1️⃣ The Problem of Repeated Significance Testing

In cumulative meta-analysis, studies are added sequentially over time. Each time a new study is included and statistical significance is tested, the risk of type I error increases—similar to performing multiple interim analyses in a clinical trial. Conventional meta-analysis does not adjust for this repeated testing, which may lead to false-positive conclusions when evidence is still sparse. Trial Sequential Analysis (TSA) addresses this by applying monitoring boundaries and estimating the required information size (RIS), analogous to sample size calculation in RCTs.

Example: A meta-analysis shows a statistically significant reduction in mortality after pooling 6 small trials. However, TSA demonstrates that the cumulative Z-curve has not crossed the monitoring boundary and the required information size has not been reached—suggesting the result may be a random false positive.
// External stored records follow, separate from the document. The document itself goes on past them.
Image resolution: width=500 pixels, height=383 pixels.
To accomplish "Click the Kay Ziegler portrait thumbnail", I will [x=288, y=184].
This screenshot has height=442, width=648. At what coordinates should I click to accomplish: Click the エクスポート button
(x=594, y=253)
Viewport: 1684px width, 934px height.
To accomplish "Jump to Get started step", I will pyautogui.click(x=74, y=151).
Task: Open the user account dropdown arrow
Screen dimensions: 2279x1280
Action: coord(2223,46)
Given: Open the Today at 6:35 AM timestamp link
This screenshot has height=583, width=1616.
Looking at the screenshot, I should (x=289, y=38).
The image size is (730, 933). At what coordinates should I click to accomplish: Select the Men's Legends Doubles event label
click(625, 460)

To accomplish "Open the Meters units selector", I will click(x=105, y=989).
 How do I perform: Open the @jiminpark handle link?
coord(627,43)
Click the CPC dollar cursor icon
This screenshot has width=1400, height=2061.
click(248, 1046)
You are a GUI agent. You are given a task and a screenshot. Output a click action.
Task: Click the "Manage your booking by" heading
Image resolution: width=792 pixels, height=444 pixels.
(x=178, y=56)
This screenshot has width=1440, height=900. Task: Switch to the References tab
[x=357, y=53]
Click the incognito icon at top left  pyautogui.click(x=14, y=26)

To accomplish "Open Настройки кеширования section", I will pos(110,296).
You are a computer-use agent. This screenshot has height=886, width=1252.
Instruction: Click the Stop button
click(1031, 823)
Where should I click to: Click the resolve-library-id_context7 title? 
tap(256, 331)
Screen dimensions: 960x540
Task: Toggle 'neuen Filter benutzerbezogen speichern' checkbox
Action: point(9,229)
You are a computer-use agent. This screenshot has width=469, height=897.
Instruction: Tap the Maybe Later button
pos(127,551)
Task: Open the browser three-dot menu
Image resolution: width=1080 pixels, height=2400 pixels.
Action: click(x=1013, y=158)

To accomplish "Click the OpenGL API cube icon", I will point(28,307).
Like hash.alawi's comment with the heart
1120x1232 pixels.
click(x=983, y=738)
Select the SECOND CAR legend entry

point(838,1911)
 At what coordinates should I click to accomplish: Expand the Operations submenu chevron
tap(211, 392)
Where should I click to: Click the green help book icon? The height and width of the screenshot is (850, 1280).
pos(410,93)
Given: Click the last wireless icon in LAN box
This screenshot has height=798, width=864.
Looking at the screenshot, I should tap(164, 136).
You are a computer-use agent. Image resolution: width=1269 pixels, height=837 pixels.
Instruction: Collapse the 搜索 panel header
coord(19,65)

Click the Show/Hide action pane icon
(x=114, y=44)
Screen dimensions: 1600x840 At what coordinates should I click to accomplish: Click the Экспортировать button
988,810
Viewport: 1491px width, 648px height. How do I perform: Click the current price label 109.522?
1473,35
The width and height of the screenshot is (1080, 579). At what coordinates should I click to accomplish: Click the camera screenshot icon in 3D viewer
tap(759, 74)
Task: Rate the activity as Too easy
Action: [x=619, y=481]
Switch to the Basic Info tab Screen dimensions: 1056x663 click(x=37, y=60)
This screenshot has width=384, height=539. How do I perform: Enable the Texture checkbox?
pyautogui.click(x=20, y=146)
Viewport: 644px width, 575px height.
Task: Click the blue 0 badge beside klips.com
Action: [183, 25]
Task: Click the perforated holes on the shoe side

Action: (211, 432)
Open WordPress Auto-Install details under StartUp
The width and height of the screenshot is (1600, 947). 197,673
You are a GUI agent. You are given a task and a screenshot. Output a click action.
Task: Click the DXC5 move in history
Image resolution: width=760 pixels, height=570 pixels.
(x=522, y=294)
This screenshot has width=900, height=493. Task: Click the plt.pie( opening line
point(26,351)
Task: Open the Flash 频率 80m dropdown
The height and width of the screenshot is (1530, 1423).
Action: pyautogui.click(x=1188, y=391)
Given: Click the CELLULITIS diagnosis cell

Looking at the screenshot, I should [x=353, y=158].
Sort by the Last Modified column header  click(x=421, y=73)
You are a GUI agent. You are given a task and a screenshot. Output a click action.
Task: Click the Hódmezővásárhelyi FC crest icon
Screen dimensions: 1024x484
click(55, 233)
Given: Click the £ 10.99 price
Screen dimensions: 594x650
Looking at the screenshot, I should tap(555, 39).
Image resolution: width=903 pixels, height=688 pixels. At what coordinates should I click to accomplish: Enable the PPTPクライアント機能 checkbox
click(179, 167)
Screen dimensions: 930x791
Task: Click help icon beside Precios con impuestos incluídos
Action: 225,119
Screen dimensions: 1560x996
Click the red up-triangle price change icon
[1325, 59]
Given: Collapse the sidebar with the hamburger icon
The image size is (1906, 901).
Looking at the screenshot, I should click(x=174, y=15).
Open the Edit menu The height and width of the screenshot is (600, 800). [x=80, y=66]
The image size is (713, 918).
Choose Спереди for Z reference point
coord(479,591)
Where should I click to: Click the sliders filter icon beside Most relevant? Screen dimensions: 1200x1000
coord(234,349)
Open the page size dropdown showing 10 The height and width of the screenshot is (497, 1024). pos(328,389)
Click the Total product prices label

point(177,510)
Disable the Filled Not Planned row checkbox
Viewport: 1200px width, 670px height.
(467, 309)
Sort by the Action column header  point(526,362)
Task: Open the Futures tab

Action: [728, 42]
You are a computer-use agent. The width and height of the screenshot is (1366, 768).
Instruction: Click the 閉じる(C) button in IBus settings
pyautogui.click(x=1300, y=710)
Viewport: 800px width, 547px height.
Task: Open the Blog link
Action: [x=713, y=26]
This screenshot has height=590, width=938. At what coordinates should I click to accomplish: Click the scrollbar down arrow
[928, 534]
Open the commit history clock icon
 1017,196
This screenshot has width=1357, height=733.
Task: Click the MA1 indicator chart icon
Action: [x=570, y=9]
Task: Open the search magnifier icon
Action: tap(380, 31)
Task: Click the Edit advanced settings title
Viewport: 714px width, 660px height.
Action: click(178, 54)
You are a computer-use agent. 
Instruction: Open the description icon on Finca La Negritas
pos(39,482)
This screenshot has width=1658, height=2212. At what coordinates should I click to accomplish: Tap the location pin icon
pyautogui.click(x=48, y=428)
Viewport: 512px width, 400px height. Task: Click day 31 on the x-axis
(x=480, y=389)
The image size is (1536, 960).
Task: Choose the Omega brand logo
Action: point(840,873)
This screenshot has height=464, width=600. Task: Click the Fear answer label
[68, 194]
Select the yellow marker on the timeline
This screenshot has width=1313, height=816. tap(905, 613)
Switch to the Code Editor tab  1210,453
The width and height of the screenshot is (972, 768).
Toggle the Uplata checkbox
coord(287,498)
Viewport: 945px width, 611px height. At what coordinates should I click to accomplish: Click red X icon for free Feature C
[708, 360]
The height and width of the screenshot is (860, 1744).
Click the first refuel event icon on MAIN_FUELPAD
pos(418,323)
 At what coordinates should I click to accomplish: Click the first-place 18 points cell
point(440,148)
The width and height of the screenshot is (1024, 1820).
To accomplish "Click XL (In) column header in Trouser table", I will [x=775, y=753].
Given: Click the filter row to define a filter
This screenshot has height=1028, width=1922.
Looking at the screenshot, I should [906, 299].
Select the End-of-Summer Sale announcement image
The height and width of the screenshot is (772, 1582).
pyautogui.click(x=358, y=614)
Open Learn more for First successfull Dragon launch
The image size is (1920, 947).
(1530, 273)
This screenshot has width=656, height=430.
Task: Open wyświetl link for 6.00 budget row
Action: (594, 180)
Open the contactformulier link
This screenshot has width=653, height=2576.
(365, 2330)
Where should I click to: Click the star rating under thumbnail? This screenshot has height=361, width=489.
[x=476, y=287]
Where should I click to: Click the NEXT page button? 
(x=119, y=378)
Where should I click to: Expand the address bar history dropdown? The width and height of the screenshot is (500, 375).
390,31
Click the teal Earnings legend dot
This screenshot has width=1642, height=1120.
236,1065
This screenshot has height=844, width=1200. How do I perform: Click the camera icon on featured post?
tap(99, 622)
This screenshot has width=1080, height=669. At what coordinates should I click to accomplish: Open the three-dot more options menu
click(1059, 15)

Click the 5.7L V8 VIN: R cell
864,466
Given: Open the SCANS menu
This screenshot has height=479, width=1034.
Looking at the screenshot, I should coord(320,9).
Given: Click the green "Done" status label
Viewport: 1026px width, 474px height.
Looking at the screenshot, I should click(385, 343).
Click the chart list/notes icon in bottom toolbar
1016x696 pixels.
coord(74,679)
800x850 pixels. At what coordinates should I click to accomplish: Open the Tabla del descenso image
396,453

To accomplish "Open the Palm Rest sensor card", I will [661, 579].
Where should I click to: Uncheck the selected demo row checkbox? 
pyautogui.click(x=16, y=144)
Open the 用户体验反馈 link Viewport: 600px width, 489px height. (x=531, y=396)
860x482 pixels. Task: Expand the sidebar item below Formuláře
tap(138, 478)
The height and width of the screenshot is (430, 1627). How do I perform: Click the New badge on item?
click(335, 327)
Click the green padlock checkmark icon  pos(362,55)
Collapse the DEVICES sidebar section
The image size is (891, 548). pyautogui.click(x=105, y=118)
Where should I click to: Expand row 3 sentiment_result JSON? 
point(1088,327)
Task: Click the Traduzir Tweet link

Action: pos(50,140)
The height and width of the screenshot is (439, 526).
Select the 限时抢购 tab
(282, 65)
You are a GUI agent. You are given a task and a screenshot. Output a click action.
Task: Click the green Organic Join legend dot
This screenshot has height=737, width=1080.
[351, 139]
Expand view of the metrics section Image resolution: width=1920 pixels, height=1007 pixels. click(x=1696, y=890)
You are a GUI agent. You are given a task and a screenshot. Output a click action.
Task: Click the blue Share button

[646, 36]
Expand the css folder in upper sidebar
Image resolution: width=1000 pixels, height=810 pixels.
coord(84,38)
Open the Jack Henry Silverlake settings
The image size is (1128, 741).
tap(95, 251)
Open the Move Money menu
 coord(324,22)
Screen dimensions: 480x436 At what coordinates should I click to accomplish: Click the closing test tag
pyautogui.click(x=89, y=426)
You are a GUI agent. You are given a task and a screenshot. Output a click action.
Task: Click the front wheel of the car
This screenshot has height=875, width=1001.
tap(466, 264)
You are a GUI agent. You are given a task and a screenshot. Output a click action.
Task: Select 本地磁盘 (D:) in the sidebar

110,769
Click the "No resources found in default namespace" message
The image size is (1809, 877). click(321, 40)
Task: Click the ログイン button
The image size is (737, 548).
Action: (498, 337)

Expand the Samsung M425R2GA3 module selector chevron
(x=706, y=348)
2️⃣ Required Information Size and Monitoring Boundaries

TSA calculates the required information size (RIS), which represents the meta-analytic equivalent of the sample size needed to detect a pre-specified effect with adequate power. Monitoring boundaries (e.g., O’Brien-Fleming type) determine whether current evidence is sufficient to confirm benefit, harm, or futility. If the cumulative Z-curve crosses the benefit boundary, firm evidence exists; if it remains within boundaries, further trials are necessary.

Example: In a meta-analysis evaluating an anticoagulant for stroke prevention, the pooled risk ratio is 0.82 (p=0.03). While conventionally significant, TSA shows the accumulated sample size is only 45% of the RIS and the boundary is not crossed, indicating that more trials are required before drawing definitive conclusions.

3️⃣ Implications for High-Impact Research

For high-stakes outcomes such as mortality or major cardiovascular events, premature conclusions can alter guidelines and clinical practice. Incorporating TSA strengthens the robustness of evidence synthesis by minimizing random errors and overinterpretation. It is particularly valuable in rapidly evolving fields where early small trials dominate the literature.

Example: During emerging therapeutic research (e.g., early pandemic drug trials), conventional meta-analyses suggested benefit based on limited small studies. TSA later demonstrated insufficient information size, preventing premature clinical adoption.